Apesar do movimento dos policiais e bombeiros ter feito o desgoverno Jatene recuar e atender parte de suas reivindicações tudo indica que as chamas nos quartéis ainda não foram apagadas.

Veja trechos de mensagens que circulam nas redes sociais, por onde os valentes Pms e Bombeiros aprenderem se mobilizar. Coronel Fontoura está descontente com a maneira como seus “representantes” negociaram e Cabo Velho prega a rebelião e conclama a corporação a esvaziar os pneus das VTR’s.

FARSA! A GREVE NÃO ACABOU!
Foi decidido pelos policiais e bombeiros uma assembleia, para 20/01, às 09h, com intuito de destituir as associações da representação e eleger novos representantes. Opinamos por greve. Não ficamos na chuva com frio e fome para aceitar essa vergonha de proposta!

Pessoal o movimento continua! não fomos nós que aceitamos. Foram eles que imporam. Ontem rolou uma carreata pelas ruas rumo aos bpm’s, onde foi reafirmada a continuidade da mobilização. Informem-se e confirme que algumas zpol’s continuam paradas. Vamos escolher novos representantes. As associações estão eliminadas.

Em outro trecho:
Vamos mobilizar a queda da presidência das principais associações. Hoje, às 9h em frente ao SIG. Todos lá! Agora somos nós que vamos escrever nossa historia! Vamos fazer valer a pena cada pingo de chuva que pegamos ontem. Nos fizeram de palhaços. É a nossa obrigação tornar esta revolta em revolução!!!

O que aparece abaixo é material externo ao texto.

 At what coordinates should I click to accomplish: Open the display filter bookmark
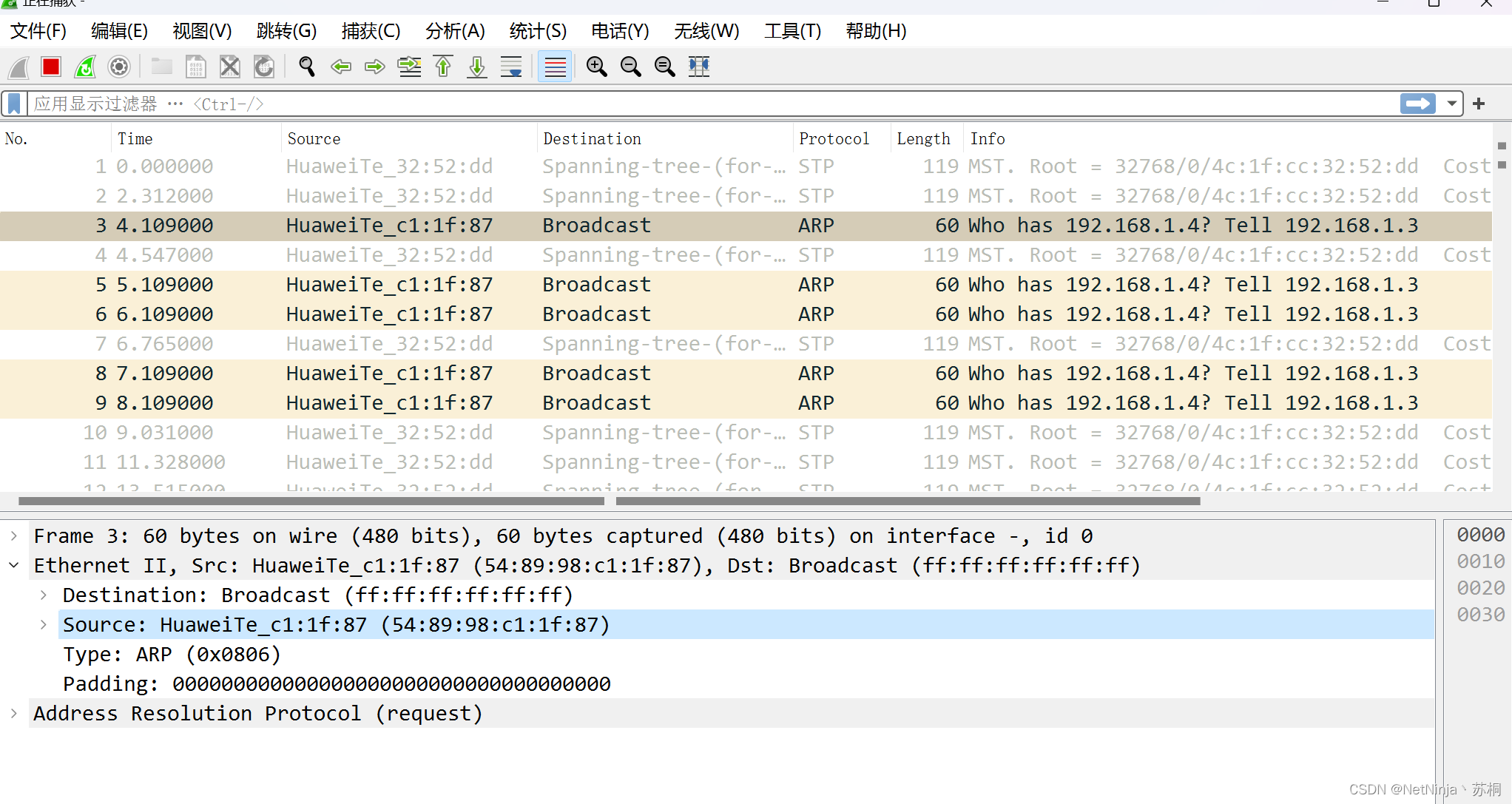14,104
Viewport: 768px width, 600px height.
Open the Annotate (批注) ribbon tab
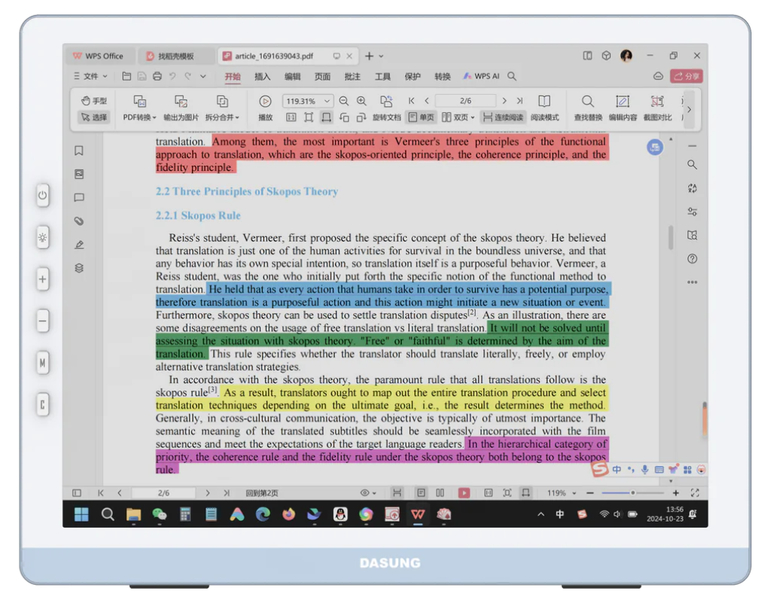(x=352, y=76)
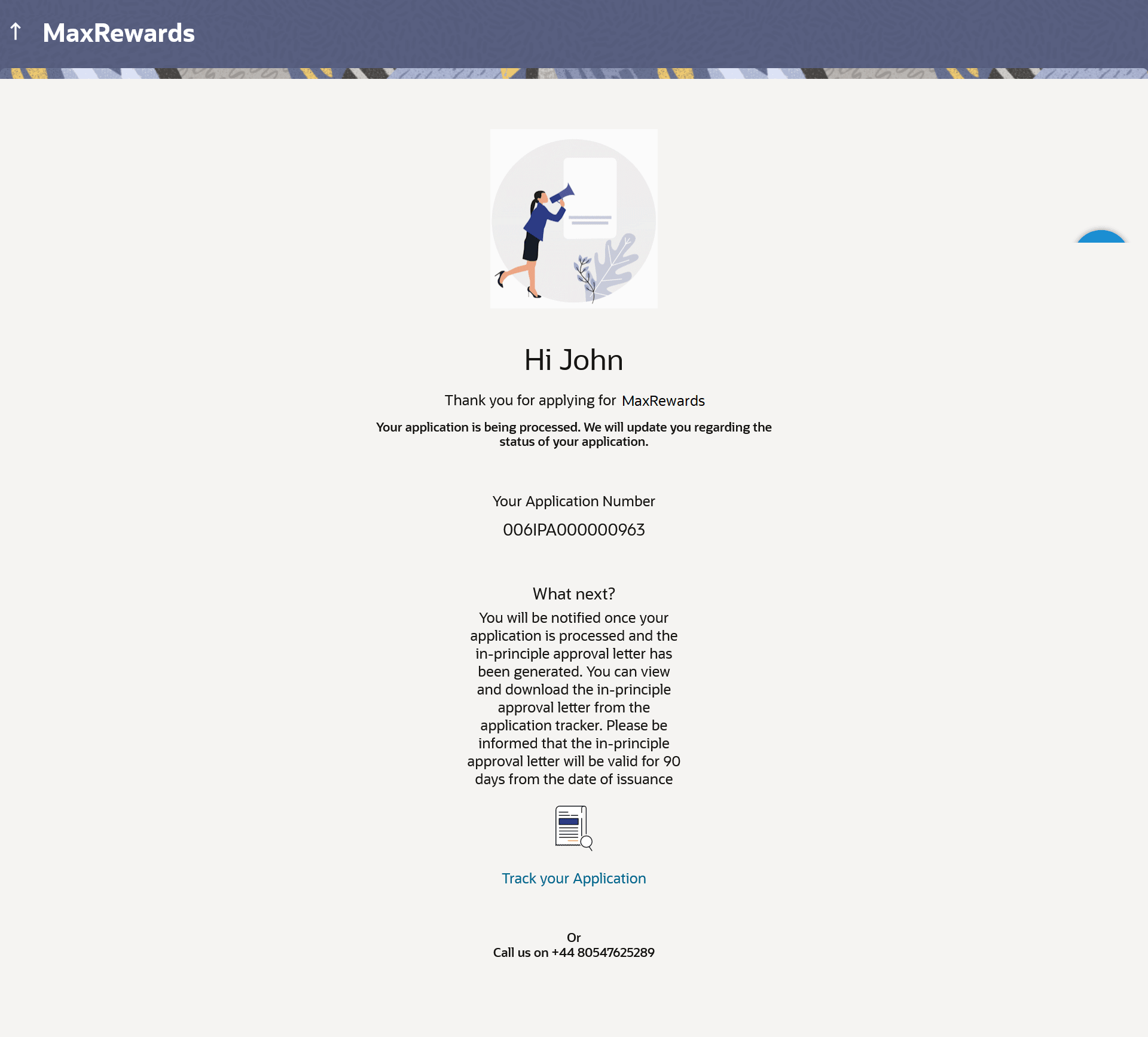Select application number 006IPA000000963
Screen dimensions: 1148x1037
pyautogui.click(x=573, y=530)
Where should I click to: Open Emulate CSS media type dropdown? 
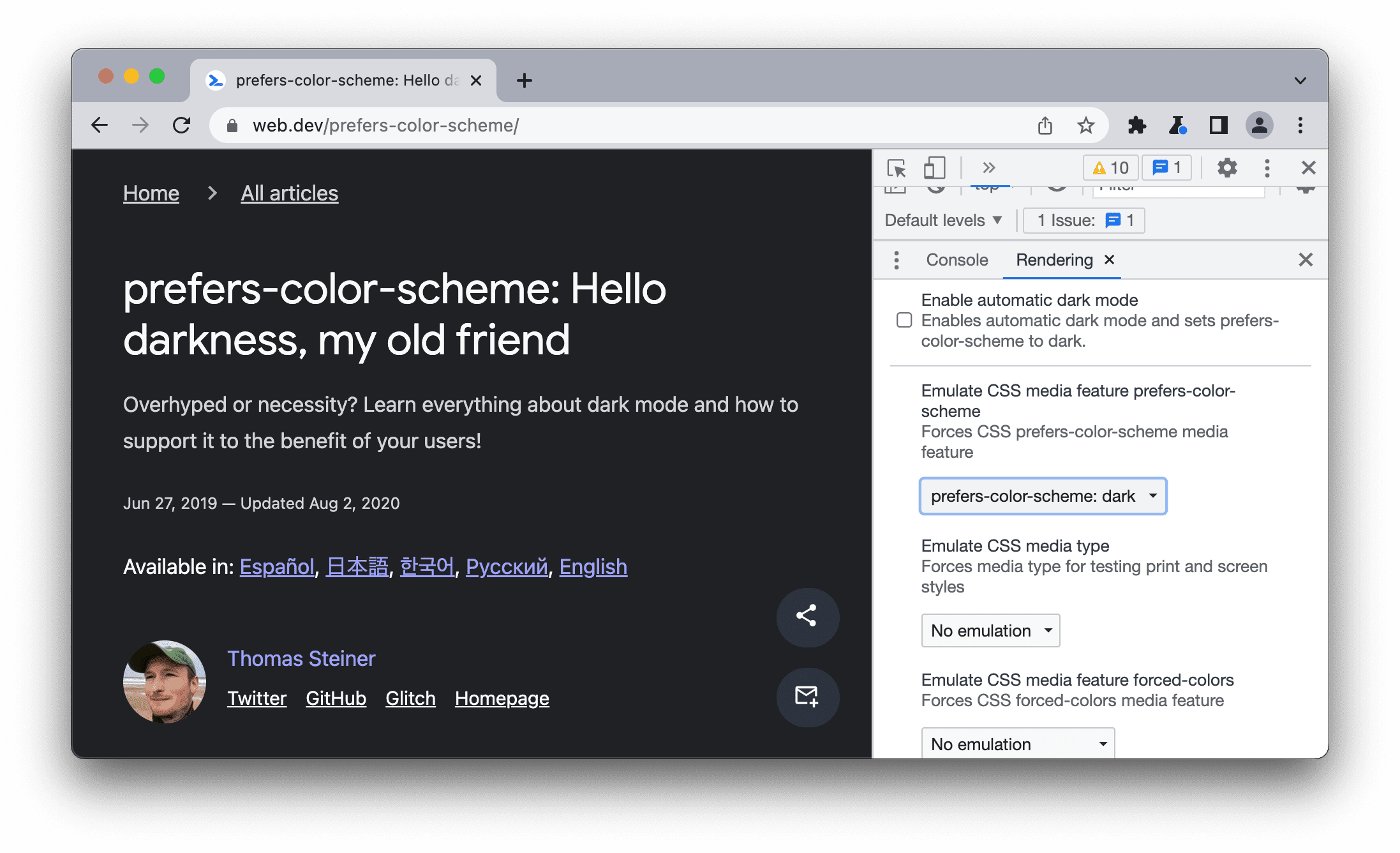(990, 630)
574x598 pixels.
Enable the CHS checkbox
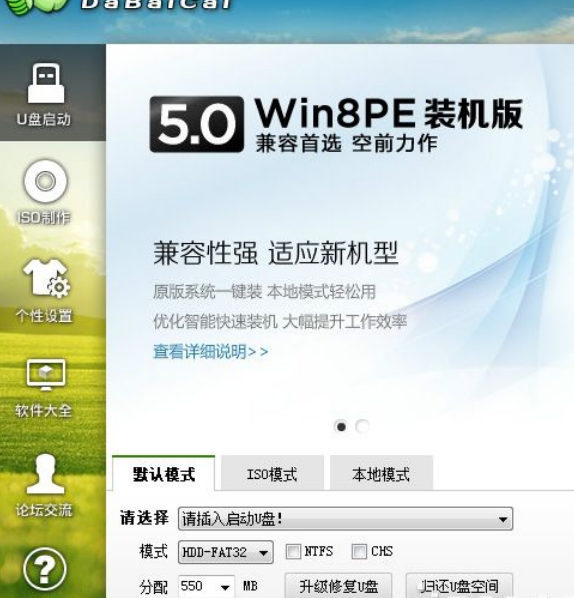[359, 551]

Um lembrete. O blogueiro já se prepara para divulgar a greve da Polícia Civil, que não tem patrono ou divisas. Não tem em suas fileiras um Coronel Fontoura ou um indignado Cabo Velho. Mas quem sabe o recém convertido ao petismo delegado Moraes faça jus a tradição do partido e comande os seus pares e os polícias civis na luta contra o descaso e arrocho salarial que os tucanos instalaram no Pará.

Mas, a fila anda e pelo jeito o desgovernador tucano talvez volte do Canadá, como fez a agora famosa Luiza que não tem nada a ver com a história.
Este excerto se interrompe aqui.